On 20.04.2016 20:48, Felix Dorner wrote:
> On 20-Apr-16 16:39, Thomas Beale wrote:
>
>> So, just to be very annoying, where would I find that resulting model in
>> EMF-land? Even a PNG would do, although MagicDraw file would be even
>> nicer; failing that XMI, and we see if we can make it go....
>
> How about Ecore.ecore and feeding it to EcoreTools?
>
> Felix
>
>


Ed Merks
Professional Support: https://www.macromodeling.com/
Re: Ecore meta-model formal documentation? [message #1730139 is a reply to message #1730029] Thu, 21 April 2016 16:53 Go to previous messageGo to next message
Felix Dorner is currently offline Felix DornerFriend
Messages: 295
Registered: March 2012
Senior Member
On 21/04/2016 07:48, Ed Merks wrote:
> There are diagrams for Ecore in the Javadoc. :-P
>
> http://download.eclipse.org/modeling/emf/emf/javadoc/2.11/org/eclipse/emf/ecore/package-summary.html
>
>
Go figure! I WAS looking on this page, but didn't scroll down :D
Re: Ecore meta-model formal documentation? [message #1730141 is a reply to message #1730139] Thu, 21 April 2016 17:21 Go to previous messageGo to next message
Ed Willink is currently offline Ed WillinkFriend
Messages: 7655
Registered: July 2009
Senior Member
Hi

I searched sideways and gave up.

Scrolling down.
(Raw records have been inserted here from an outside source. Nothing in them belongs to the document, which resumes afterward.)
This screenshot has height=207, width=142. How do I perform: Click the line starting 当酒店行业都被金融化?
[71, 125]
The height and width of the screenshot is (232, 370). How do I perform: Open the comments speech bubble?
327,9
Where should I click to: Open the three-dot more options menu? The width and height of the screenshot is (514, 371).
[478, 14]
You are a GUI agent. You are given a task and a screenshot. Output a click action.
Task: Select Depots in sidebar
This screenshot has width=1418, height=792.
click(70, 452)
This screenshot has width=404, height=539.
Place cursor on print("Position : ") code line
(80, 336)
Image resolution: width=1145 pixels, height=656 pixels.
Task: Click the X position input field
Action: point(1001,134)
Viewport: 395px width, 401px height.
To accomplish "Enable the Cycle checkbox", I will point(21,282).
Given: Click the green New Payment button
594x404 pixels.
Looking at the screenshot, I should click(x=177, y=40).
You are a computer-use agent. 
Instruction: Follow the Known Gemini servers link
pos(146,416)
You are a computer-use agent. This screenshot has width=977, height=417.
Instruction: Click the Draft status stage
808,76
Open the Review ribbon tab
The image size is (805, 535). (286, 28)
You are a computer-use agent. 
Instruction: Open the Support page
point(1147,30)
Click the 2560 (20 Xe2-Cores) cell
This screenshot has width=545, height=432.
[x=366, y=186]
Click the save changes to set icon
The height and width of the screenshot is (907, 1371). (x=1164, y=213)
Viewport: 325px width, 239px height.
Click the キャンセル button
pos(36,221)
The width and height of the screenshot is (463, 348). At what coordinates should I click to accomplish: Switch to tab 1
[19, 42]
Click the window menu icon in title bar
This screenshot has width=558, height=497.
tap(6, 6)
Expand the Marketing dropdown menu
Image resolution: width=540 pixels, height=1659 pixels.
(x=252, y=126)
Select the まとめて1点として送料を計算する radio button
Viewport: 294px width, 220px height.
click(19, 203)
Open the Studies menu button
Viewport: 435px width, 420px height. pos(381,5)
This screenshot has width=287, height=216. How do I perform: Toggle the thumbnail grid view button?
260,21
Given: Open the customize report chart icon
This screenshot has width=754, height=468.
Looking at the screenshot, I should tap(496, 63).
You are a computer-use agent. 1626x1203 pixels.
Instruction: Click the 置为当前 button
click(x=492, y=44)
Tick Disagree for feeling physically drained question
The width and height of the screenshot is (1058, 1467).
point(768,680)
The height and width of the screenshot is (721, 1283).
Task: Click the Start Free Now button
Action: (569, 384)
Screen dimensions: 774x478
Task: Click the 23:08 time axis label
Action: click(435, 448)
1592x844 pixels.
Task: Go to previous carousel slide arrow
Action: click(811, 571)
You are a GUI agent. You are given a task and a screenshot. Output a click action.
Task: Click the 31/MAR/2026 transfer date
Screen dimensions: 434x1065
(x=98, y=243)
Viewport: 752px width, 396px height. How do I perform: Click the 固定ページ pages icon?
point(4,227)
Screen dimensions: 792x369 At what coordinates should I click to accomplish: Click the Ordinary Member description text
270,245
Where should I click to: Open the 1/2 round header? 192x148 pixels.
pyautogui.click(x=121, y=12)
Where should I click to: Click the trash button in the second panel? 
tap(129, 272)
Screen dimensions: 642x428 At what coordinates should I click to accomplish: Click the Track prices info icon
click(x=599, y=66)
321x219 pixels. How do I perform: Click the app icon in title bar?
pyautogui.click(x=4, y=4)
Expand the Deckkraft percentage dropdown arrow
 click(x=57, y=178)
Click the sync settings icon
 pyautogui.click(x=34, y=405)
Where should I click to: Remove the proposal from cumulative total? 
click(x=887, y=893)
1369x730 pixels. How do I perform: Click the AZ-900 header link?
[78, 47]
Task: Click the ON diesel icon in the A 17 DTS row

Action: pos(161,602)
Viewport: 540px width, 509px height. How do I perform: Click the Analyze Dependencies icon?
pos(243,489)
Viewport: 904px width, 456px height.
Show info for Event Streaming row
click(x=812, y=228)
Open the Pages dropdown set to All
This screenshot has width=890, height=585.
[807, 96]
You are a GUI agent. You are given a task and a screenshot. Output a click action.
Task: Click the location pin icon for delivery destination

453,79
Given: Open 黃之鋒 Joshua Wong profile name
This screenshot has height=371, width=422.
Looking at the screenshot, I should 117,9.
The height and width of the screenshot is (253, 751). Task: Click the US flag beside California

Oops. No EGenericType. Needs a refresh using Ecore Tools
rather than Rose.

Regards

Ed Willink

On 21/04/2016 17:53, Felix Dorner wrote:
> On 21/04/2016 07:48, Ed Merks wrote:
>> There are diagrams for Ecore in the Javadoc. :-P
>>
>> http://download.eclipse.org/modeling/emf/emf/javadoc/2.11/org/eclipse/emf/ecore/package-summary.html
>>
>>
>>
> Go figure! I WAS looking on this page, but didn't scroll down :D
>
>
Re: Ecore meta-model formal documentation? [message #1730170 is a reply to message #1730141] Fri, 22 April 2016 05:34 Go to previous messageGo to next message
Ed Merks is currently offline Ed MerksFriend
Messages: 33113
Registered: July 2009
Senior Member
Keep scrolling until you get to the very bottom:

http://download.eclipse.org/modeling/emf/emf/javadoc/2.11/org/eclipse/emf/ecore/doc-files/Generics.gif

On 21.04.2016 19:21, Ed Willink wrote:
> Hi
>
> I searched sideways and gave up.
>
> Scrolling down. Oops. No EGenericType. Needs a refresh using Ecore
> Tools rather than Rose.
>
> Regards
>
> Ed Willink
>
> On 21/04/2016 17:53, Felix Dorner wrote:
>> On 21/04/2016 07:48, Ed Merks wrote:
>>> There are diagrams for Ecore in the Javadoc. :-P
>>>
>>> http://download.eclipse.org/modeling/emf/emf/javadoc/2.11/org/eclipse/emf/ecore/package-summary.html
>>>
>>>
>>>
>> Go figure! I WAS looking on this page, but didn't scroll down :D
>>
>>
>


Ed Merks
Professional Support: https://www.macromodeling.com/
Re: Ecore meta-model formal documentation? [message #1731052 is a reply to message #1730170] Mon, 02 May 2016 14:54 Go to previous message
Cedric Brun is currently offline Cedric BrunFriend
Messages: 431
Registered: July 2009
Senior Member
Hi,

I just noticed this thread, sorry for bumping it up but as the developper behind EcoreTools I had to do something.

Here are high-resolution diagrams re-created with the version of EcoreTools which got released as part of Eclipse Mars last year:

http://cedric.brun.io/eclipse/ecore-ecore-diagrams/

Ed, I can submit a gerrit patchset for EMF if you'd like.